** Opening Text block **
RPSRRPRSPRPSRPRSPSPSPRRPSRPR

then you might guess the next character to be S. Clearly, the longer the match, the more likely this prediction will be correct (it is trivial to find a match of length 1). A program that uses this algorithm is rfind.

Some history matching algorithms use the most recent match, by using rfind, but there are also some that find the earliest match using find. Moreover, some of them use a naive implementation of string search, and take the weighted sum of all matches in history.

Metastrategies

Each of the previously discussed strategies has a counter. It is easy to counter any of them, because they all behave predictably. But even a pure counter can be countered by rotating the outcome once more. In fact, for each strategy, one my have six possible ways of using it, earlier employed in Dan Egnor's excellent Iocaine Powder program.

P0: naive application - Play the strategy naively.
** Closing Text block **
** Opening The data block **
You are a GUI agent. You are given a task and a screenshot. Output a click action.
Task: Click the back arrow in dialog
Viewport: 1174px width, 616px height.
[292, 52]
** Closing The data block **
Study questions:
1) Summarize the text in two sentences.
2) Reproduce the part of the text between "Metastrategies" and "Iocaine Powder program.", inclusive, word for word.

Set of answers:
1) History matching predicts the next character from earlier matches of the recent sequence, and longer matches make the prediction more likely to be correct; some versions use the most recent match (rfind), others the earliest (find), and some take the weighted sum of all matches. Because each strategy behaves predictably it can be countered, and even a counter can be countered by rotating the outcome once more, which gives six possible ways of using each strategy, as in Dan Egnor's Iocaine Powder program.

2)
Metastrategies

Each of the previously discussed strategies has a counter. It is easy to counter any of them, because they all behave predictably. But even a pure counter can be countered by rotating the outcome once more. In fact, for each strategy, one my have six possible ways of using it, earlier employed in Dan Egnor's excellent Iocaine Powder program.